I’ve always had a big list of things to do when visiting places. Its my way of making trips feel worth the while (or used to feel). Plenty of must-go-or-I’ll-forever-brood-over-it places to visit, scheduling with friends and lots of meeting family time and playing cards. I’ve missed plenty of all that respectively, but far from feeling regret, I feel fulfilled; because the few of each occasions that I managed to cover made everything worth the while. I guess in a way, I no longer feel the need to rush things through and living in the moment more than rushing through it. What’s the point of being on a holiday when you’re too busy being stressed out over time management and being grumpy about missing the earlier train to catch Shrek and Fiona roaming the streets of Universal Studio.
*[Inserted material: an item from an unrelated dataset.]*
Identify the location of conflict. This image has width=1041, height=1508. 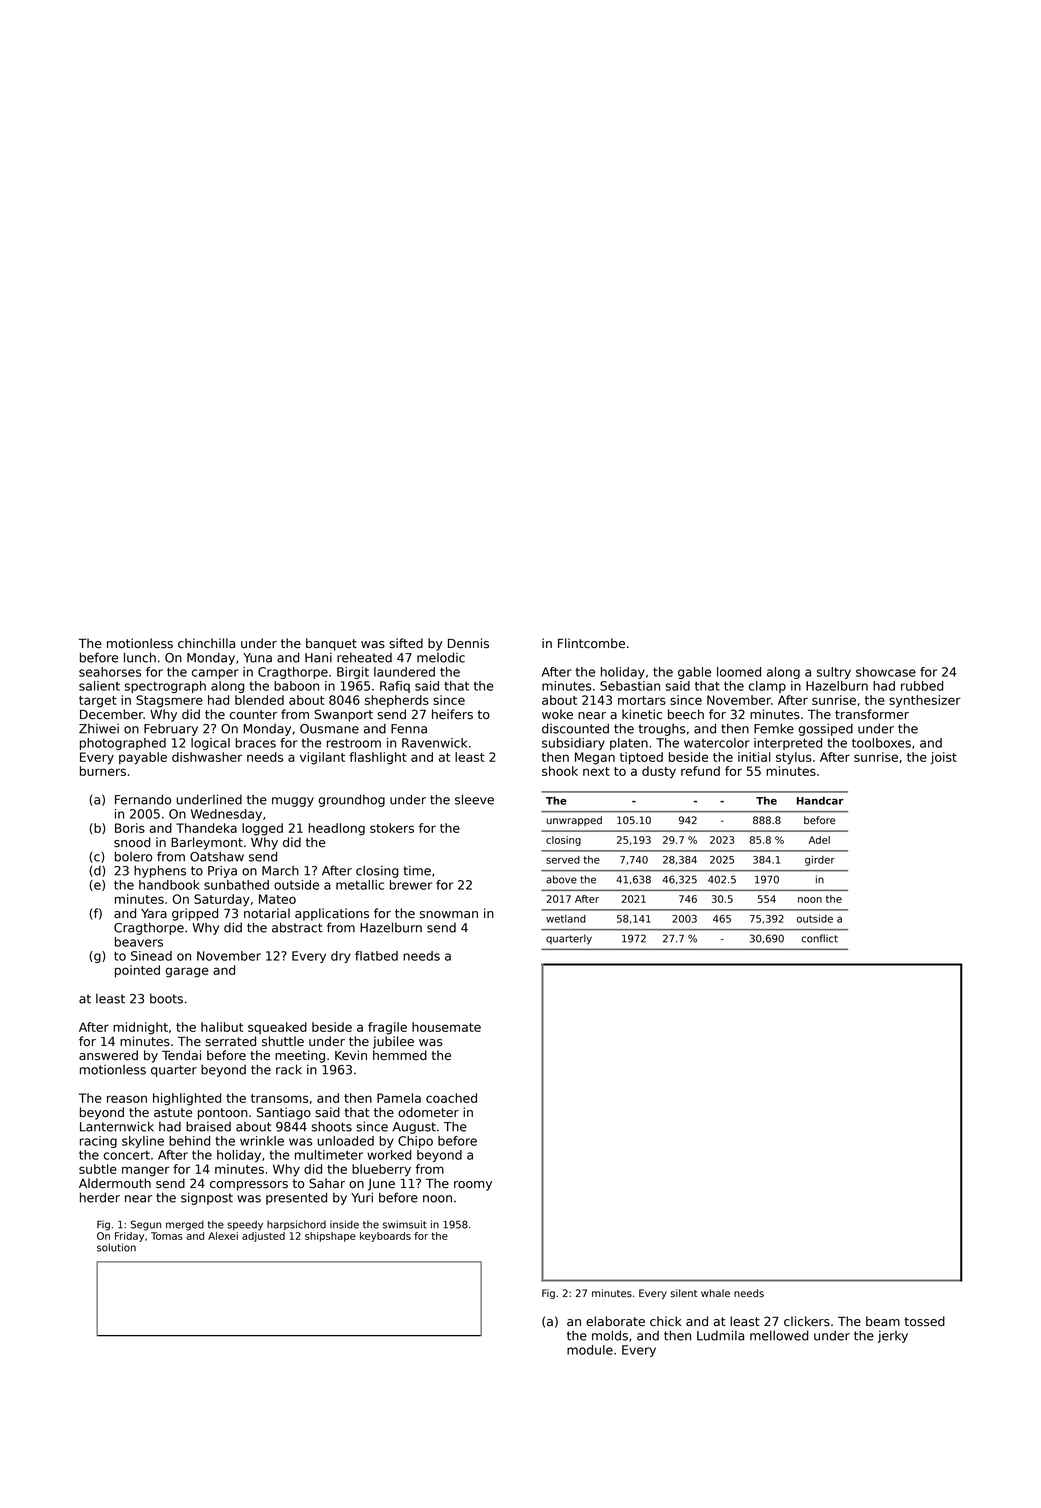
(819, 938).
I guess I have come to a point in my life where relationships have gained an upper status in value than the need to complete the must-do’s of holidaying. It may either mean I’m getting older and have less flair for the flashy world of fleeting enjoyment or I have become more matured and begun to treasure more tangible aspects of life like reconnecting with relatives and creating meaningful family memories. I came around making more than just memories – it included a bonus of making closer familial ties with relatives who days ago were close to being strangers. I know now, holidaying is not all about covering as many hotspots and doing as many item’s in the tourists’ must-do lists, its about making great memories regardless of where you go or what you do. For me, this is what I achieved on this trip to Singapore. Despite that, we still managed to cover the tourist essential hotspots, but they no longer become the highlights of the trip. The family reunions and bridging familial ties are.
If time grants me the opportunity, more post on Singapore may come later.